(Saved data entries)
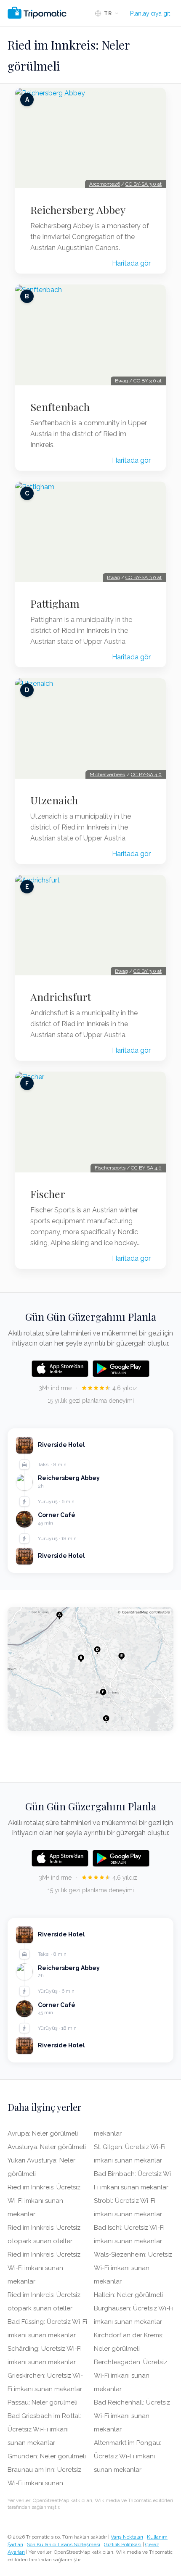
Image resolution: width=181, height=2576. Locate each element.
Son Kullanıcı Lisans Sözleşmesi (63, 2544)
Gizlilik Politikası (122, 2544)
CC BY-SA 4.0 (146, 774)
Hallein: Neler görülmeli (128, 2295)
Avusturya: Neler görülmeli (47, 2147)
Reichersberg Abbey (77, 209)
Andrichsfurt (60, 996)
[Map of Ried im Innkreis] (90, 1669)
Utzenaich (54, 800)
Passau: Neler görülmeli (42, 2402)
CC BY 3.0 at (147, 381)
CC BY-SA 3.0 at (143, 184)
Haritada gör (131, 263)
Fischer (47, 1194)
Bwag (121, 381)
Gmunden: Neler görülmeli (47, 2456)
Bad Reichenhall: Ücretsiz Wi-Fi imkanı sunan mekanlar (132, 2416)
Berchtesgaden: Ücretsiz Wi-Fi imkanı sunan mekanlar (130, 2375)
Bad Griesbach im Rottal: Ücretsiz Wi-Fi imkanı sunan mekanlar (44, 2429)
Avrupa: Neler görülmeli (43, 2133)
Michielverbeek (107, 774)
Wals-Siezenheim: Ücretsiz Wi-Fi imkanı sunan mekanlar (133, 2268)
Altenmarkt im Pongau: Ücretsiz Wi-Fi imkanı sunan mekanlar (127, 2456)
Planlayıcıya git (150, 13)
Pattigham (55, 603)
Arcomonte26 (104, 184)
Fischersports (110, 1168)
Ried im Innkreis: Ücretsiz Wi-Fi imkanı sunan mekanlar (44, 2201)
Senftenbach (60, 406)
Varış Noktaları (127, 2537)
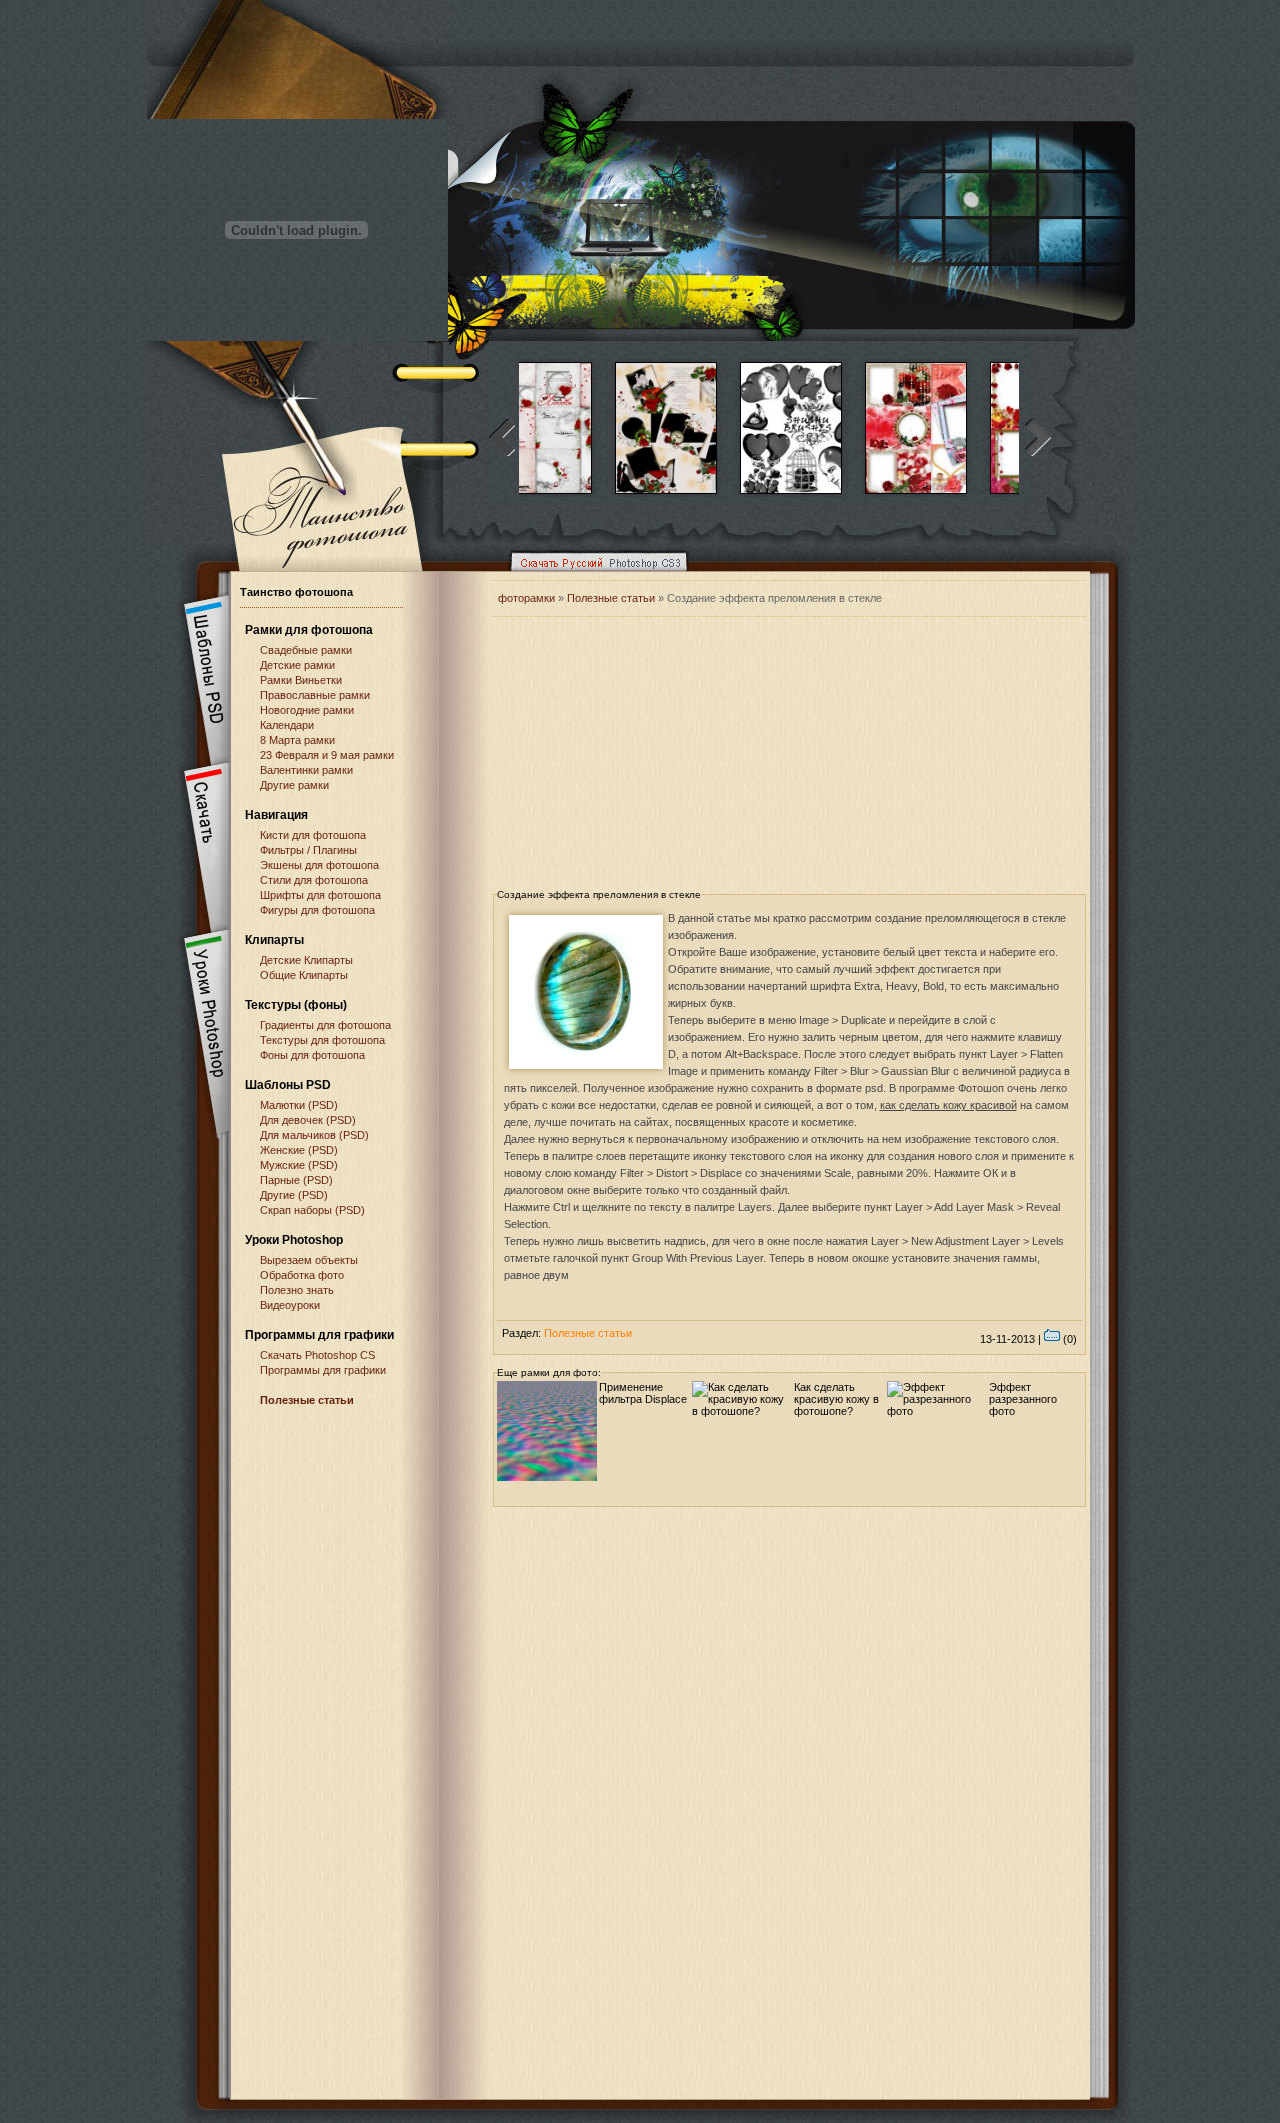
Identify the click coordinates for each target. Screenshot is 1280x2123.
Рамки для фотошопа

** HOW TO COMPLETE THIS TASK **
Please print the records above once more, word for word, omitting all pictures.

** FINAL ANSWER **
Image resolution: width=181, height=2576. Locate each element.
Son Kullanıcı Lisans Sözleşmesi (63, 2544)
Gizlilik Politikası (122, 2544)
CC BY-SA 4.0 (146, 774)
Hallein: Neler görülmeli (128, 2295)
Avusturya: Neler görülmeli (47, 2147)
Reichersberg Abbey (77, 209)
Andrichsfurt (60, 996)
[Map of Ried im Innkreis] (90, 1669)
Utzenaich (54, 800)
Passau: Neler görülmeli (42, 2402)
CC BY 3.0 at (147, 381)
CC BY-SA 3.0 at (143, 184)
Haritada gör (131, 263)
Fischer (47, 1194)
Bwag (121, 381)
Gmunden: Neler görülmeli (47, 2456)
Bad Reichenhall: Ücretsiz Wi-Fi imkanı sunan mekanlar (132, 2416)
Berchtesgaden: Ücretsiz Wi-Fi imkanı sunan mekanlar (130, 2375)
Bad Griesbach im Rottal: Ücretsiz Wi-Fi imkanı sunan mekanlar (44, 2429)
Avrupa: Neler görülmeli (43, 2133)
Michielverbeek (107, 774)
Wals-Siezenheim: Ücretsiz Wi-Fi imkanı sunan mekanlar (133, 2268)
Altenmarkt im Pongau: Ücretsiz Wi-Fi imkanı sunan mekanlar (127, 2456)
Planlayıcıya git (150, 13)
Pattigham (55, 603)
Arcomonte26 (104, 184)
Fischersports (110, 1168)
Ried im Innkreis: Ücretsiz Wi-Fi imkanı sunan mekanlar (44, 2201)
Senftenbach (60, 406)
Varış Noktaları (127, 2537)
Identify the click coordinates for each target. Screenshot is 1280x2123.
Рамки для фотошопа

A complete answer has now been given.